== TASK DESCRIPTION ==
Reproduce the portion of the Irene Willis interview starting at "This interview originally" and ending at "a deeper-rooted connection.", word for word.

== TEXT EXCERPT ==
+ + + + + + +

On International Women's Day, Irene Willis, one of the first members of the Dollies supporter group and founder of the John Jackson fan club, explains how Palace helped lead the way for women’s football, and sheds light on Selhurst in the 60s and 70s.

This interview originally featured in the Palace v Chelsea matchday programme, and is republished below in full. You can order programmes by clicking here.

“I remember dancing down the street,” says Irene Willis of England’s World Cup triumph in 1966. It was the moment that sparked her interest in football, a first trip to Selhurst Park, and 66 years and counting as a Palace fan.

Irene began following the club in the late 60s, after “not great” experiences initially watching West Ham from their ‘Chicken Run’ stand, and Chelsea. Bobby Moore and co.’s heroics piqued her interest in the summer, and when she first went to SE25 – just down the road from her native Sydenham – “it was just wonderful.”

She didn’t take long to become engrossed by Palace – “it was fun; the atmosphere, the people were so friendly,” she says – but shortly after began a deeper-rooted connection.

“People were talking in the programme about setting up a ladies’ section,” Irene remembers, recalling the founding of the Dollies – a women-only supporter group established in 1969. “I thought it sounded good fun, and was of an age where you want your social life involved.”

+ + + + + + +

== PROVIDED INFORMATION ==
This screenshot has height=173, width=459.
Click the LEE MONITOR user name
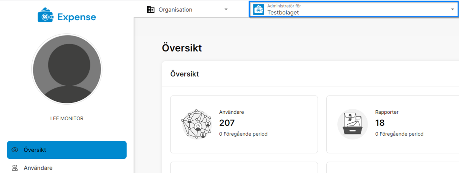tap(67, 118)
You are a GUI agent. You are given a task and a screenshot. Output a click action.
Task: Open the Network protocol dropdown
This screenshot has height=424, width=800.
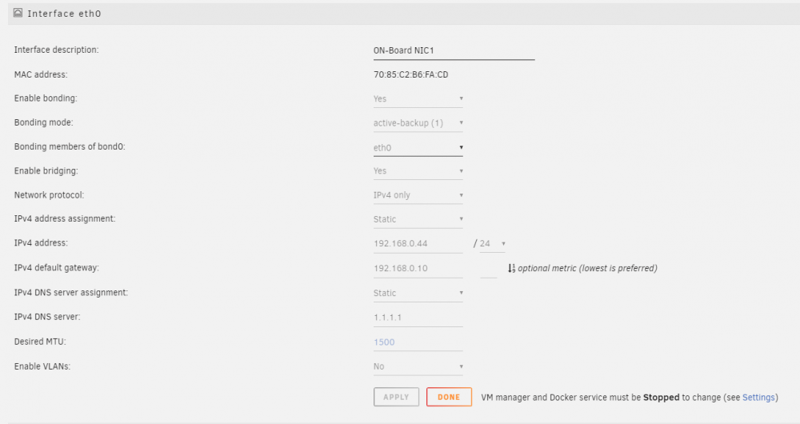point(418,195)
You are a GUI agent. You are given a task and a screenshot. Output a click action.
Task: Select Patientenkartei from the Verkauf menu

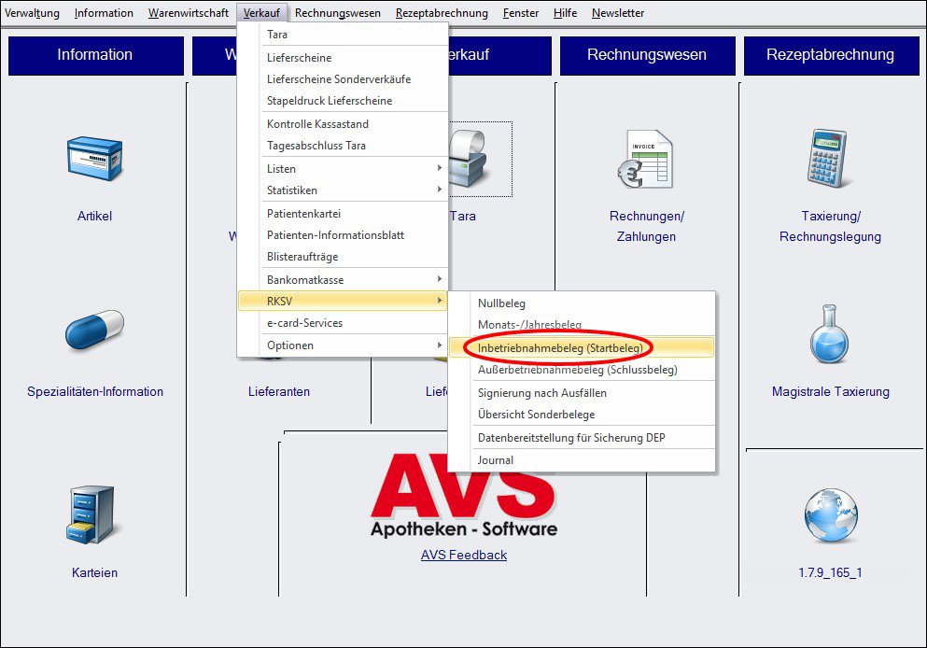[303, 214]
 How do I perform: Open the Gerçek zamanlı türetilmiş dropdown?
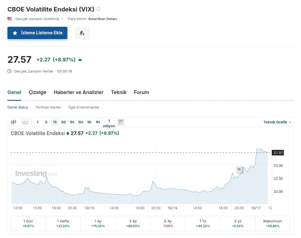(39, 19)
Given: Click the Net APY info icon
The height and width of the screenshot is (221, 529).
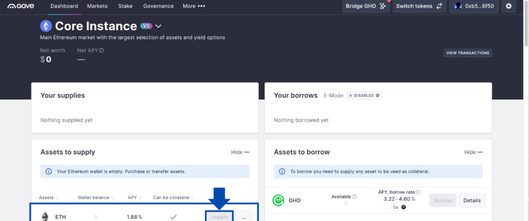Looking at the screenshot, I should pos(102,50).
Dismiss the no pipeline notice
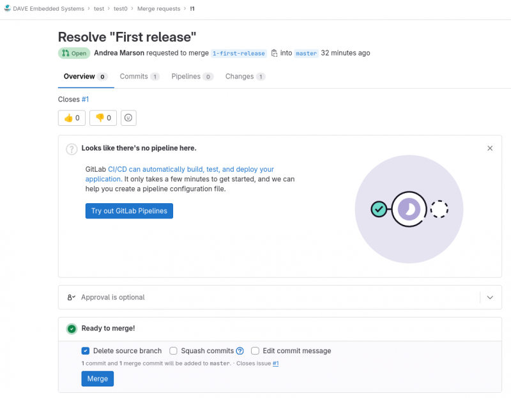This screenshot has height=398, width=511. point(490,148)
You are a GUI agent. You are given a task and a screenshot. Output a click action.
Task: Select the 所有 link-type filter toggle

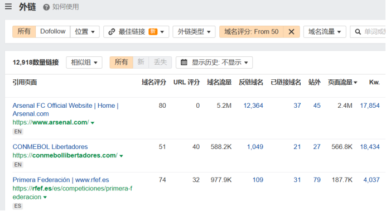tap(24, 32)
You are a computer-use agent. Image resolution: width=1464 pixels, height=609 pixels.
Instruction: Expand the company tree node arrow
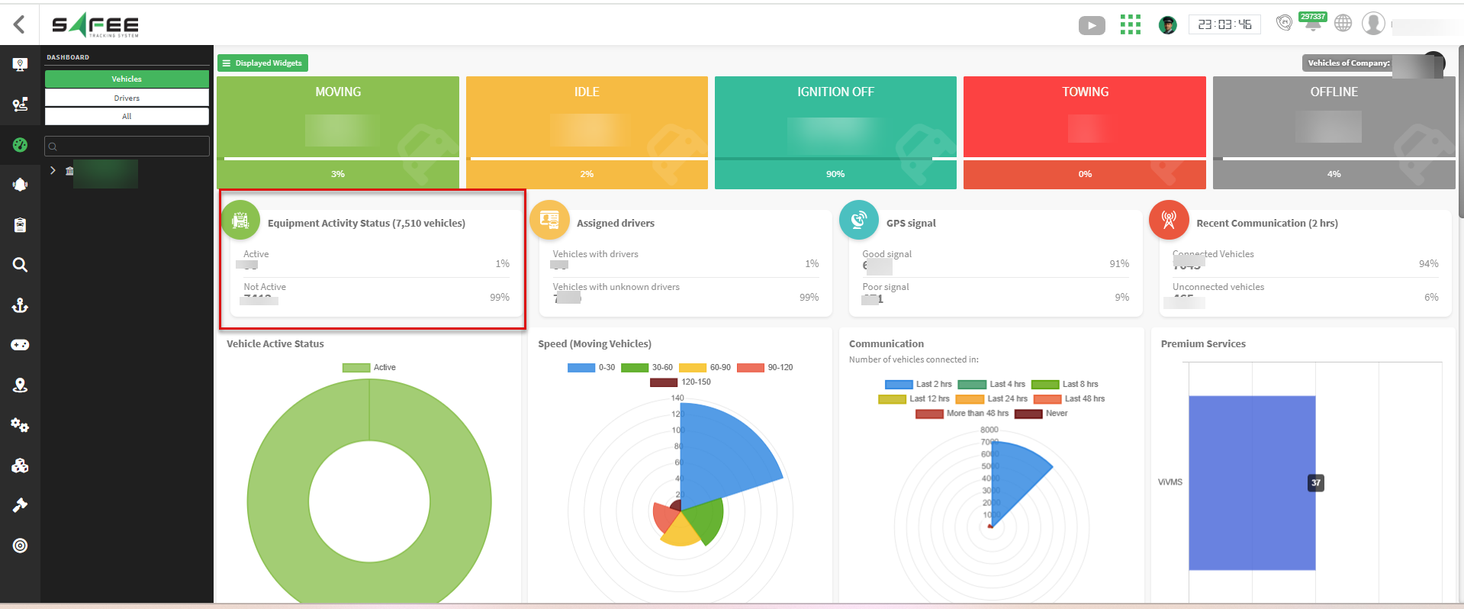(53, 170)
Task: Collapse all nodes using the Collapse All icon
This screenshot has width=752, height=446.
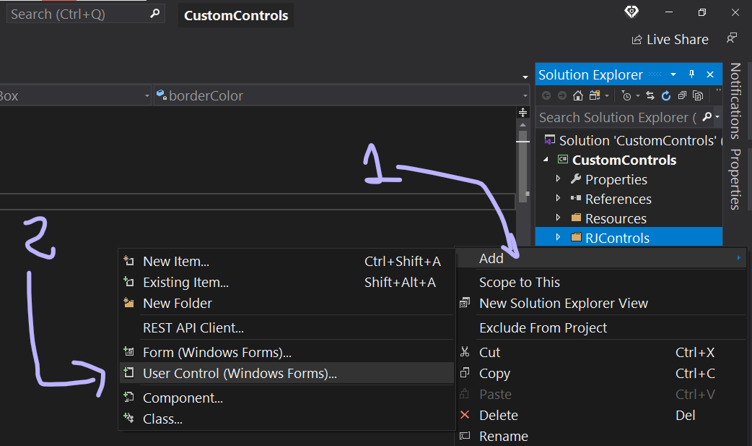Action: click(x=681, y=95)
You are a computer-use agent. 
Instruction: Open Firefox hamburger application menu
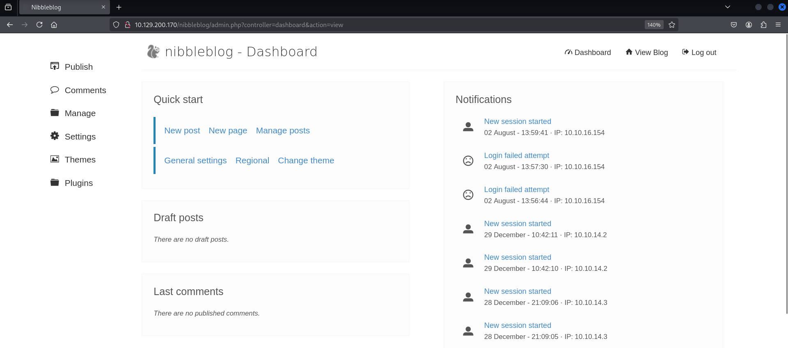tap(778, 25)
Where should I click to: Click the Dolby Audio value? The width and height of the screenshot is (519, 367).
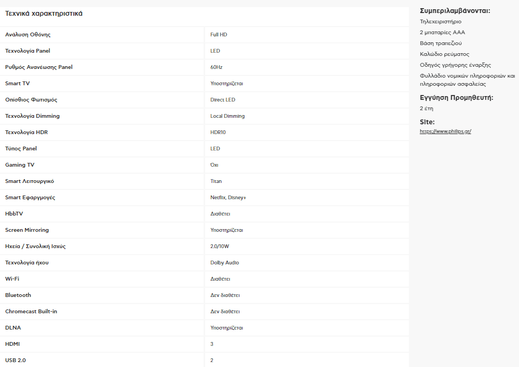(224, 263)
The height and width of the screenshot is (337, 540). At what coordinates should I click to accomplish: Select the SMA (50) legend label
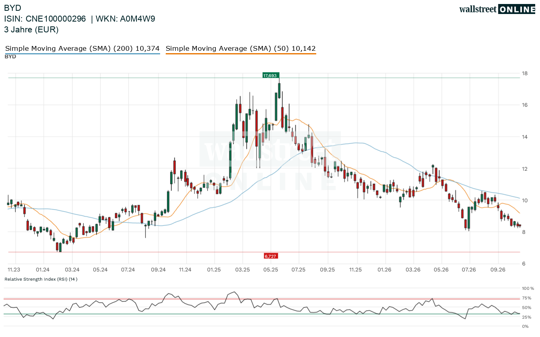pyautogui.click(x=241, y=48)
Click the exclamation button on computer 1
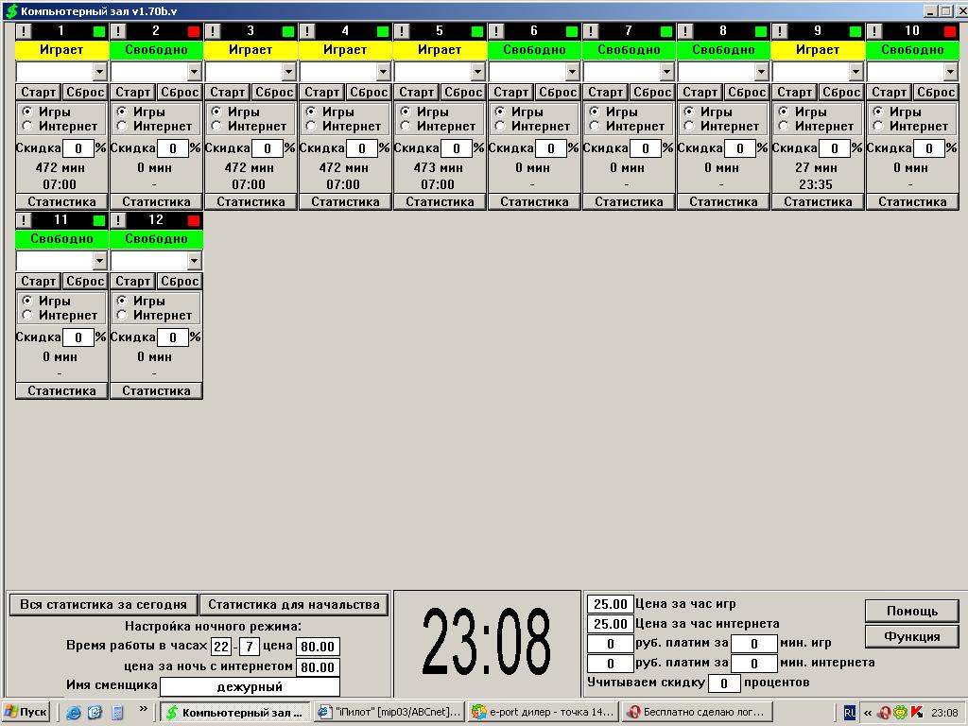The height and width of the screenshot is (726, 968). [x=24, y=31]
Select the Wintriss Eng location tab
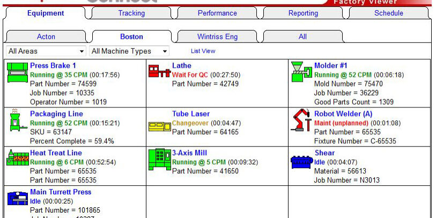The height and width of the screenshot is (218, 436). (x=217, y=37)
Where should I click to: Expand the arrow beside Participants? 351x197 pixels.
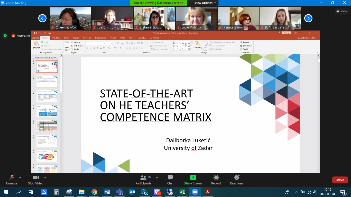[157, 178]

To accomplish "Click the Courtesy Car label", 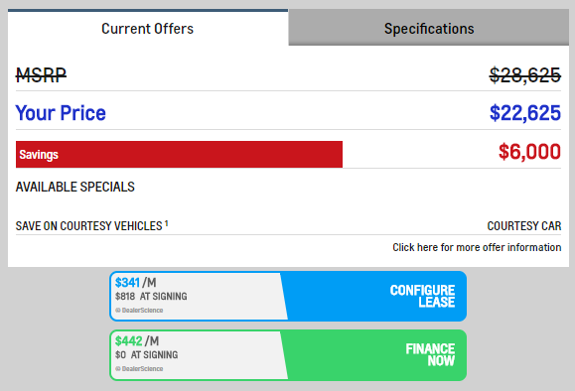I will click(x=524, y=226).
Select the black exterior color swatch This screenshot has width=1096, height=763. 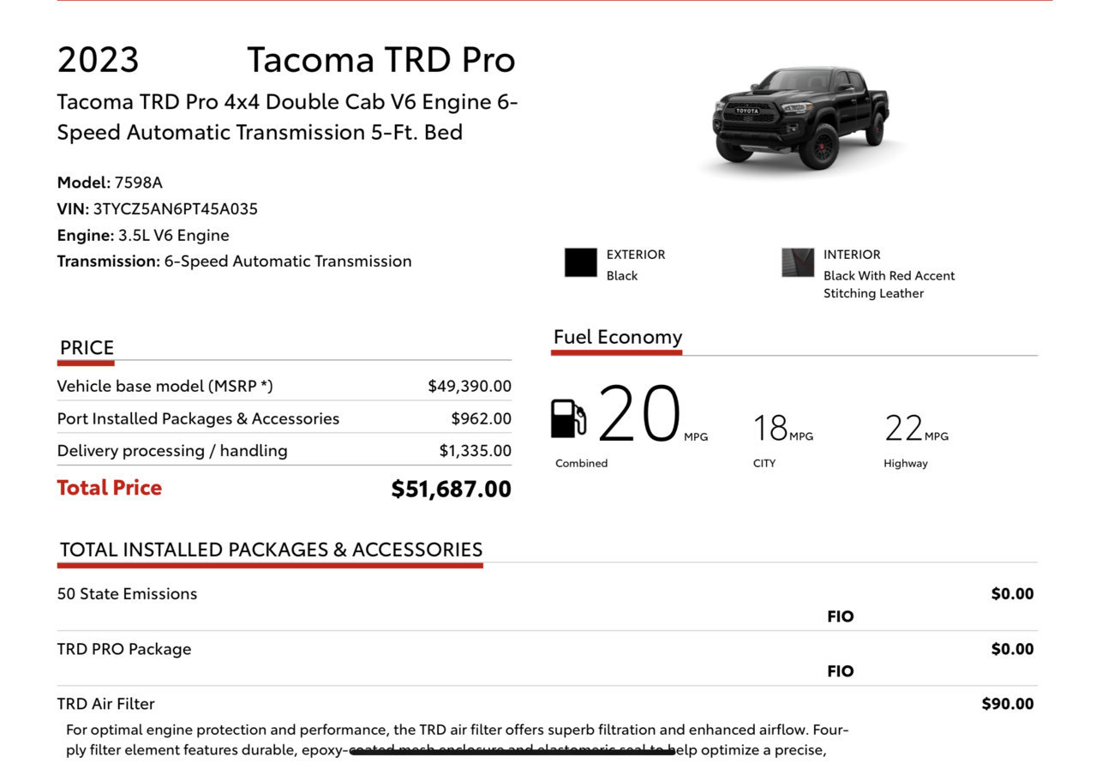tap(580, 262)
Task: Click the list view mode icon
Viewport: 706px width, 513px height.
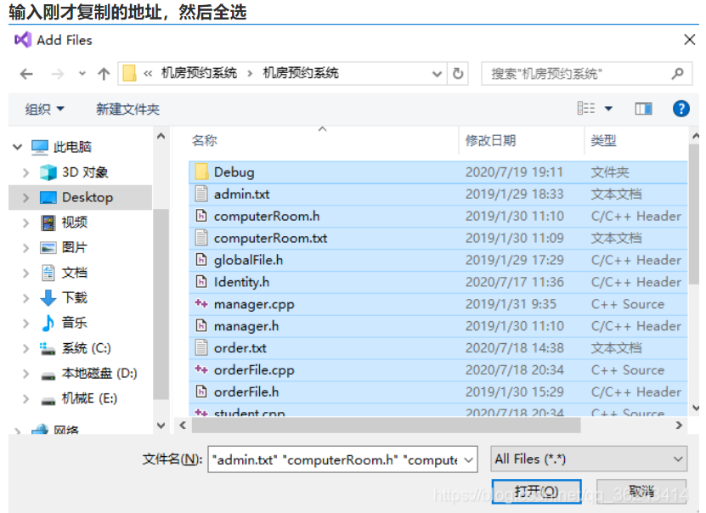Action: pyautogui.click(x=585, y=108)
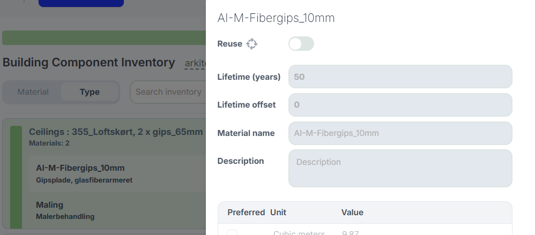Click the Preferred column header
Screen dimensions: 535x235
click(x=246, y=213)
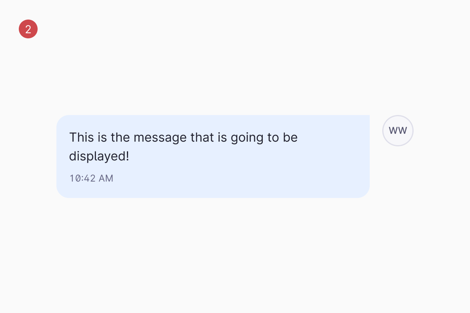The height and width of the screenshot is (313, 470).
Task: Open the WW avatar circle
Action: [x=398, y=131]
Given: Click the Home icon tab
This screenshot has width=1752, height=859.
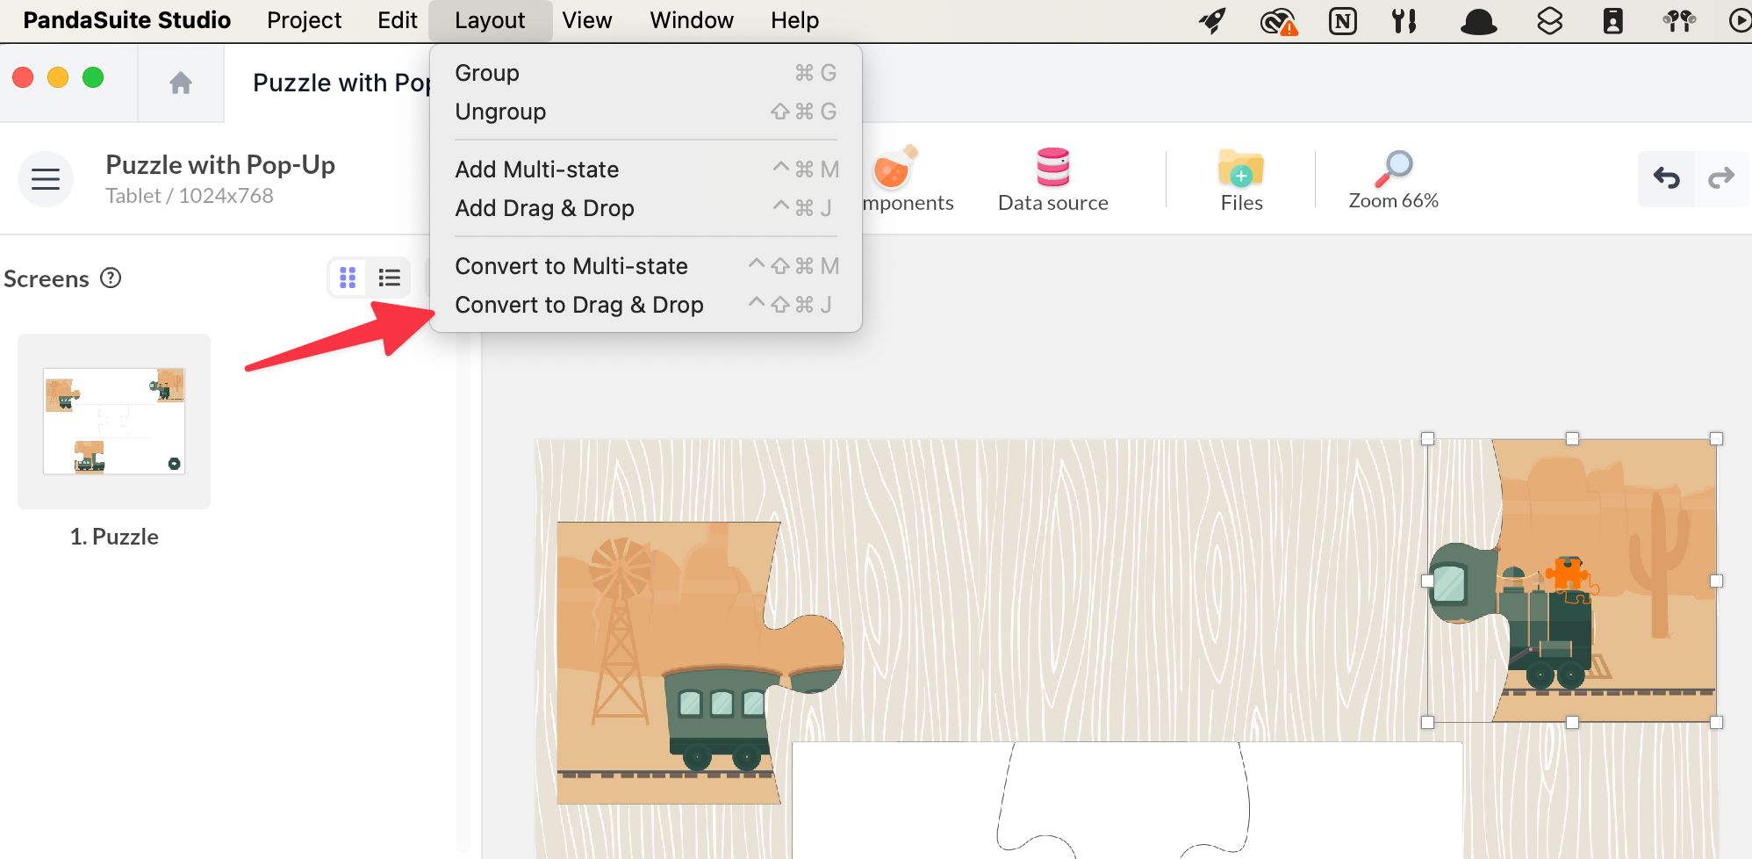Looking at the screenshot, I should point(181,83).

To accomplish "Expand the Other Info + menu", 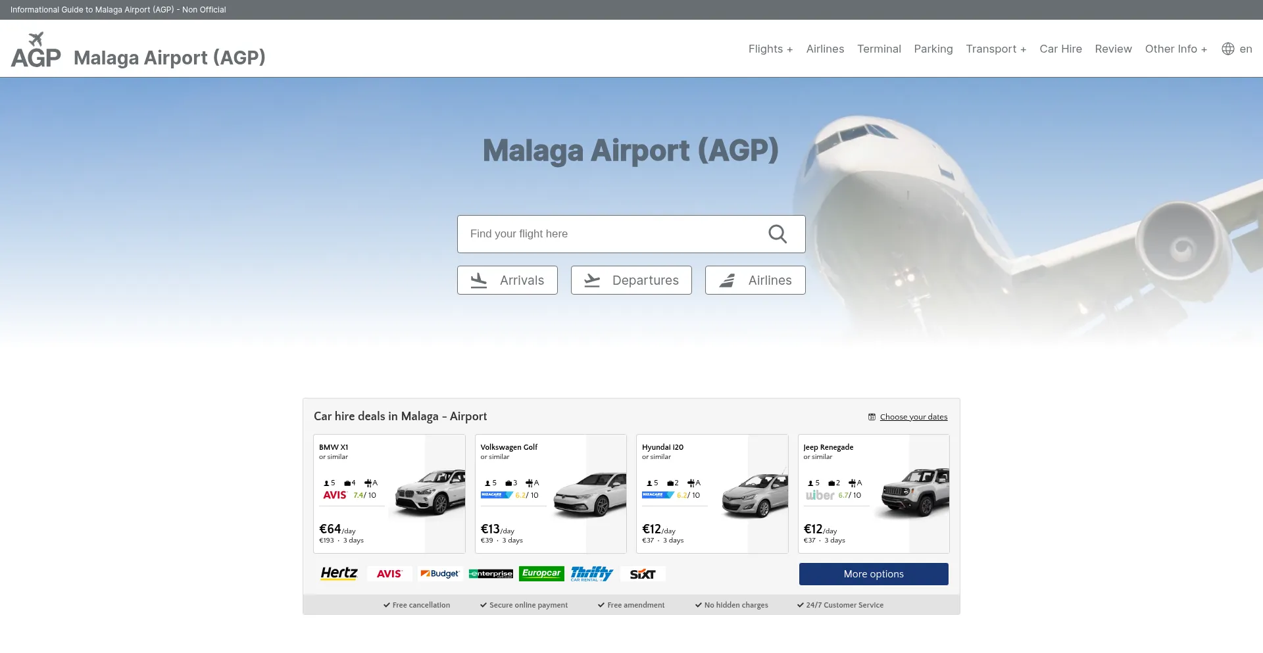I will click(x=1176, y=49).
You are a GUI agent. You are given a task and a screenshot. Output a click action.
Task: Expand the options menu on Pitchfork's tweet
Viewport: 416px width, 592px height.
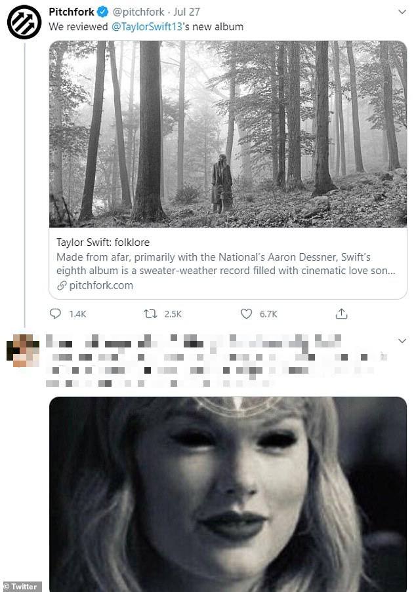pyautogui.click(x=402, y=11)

+ + + + + + +

== RESULT OF THIS TASK ==
This interview originally featured in the Palace v Chelsea matchday programme, and is republished below in full. You can order programmes by clicking here.

“I remember dancing down the street,” says Irene Willis of England’s World Cup triumph in 1966. It was the moment that sparked her interest in football, a first trip to Selhurst Park, and 66 years and counting as a Palace fan.

Irene began following the club in the late 60s, after “not great” experiences initially watching West Ham from their ‘Chicken Run’ stand, and Chelsea. Bobby Moore and co.’s heroics piqued her interest in the summer, and when she first went to SE25 – just down the road from her native Sydenham – “it was just wonderful.”

She didn’t take long to become engrossed by Palace – “it was fun; the atmosphere, the people were so friendly,” she says – but shortly after began a deeper-rooted connection.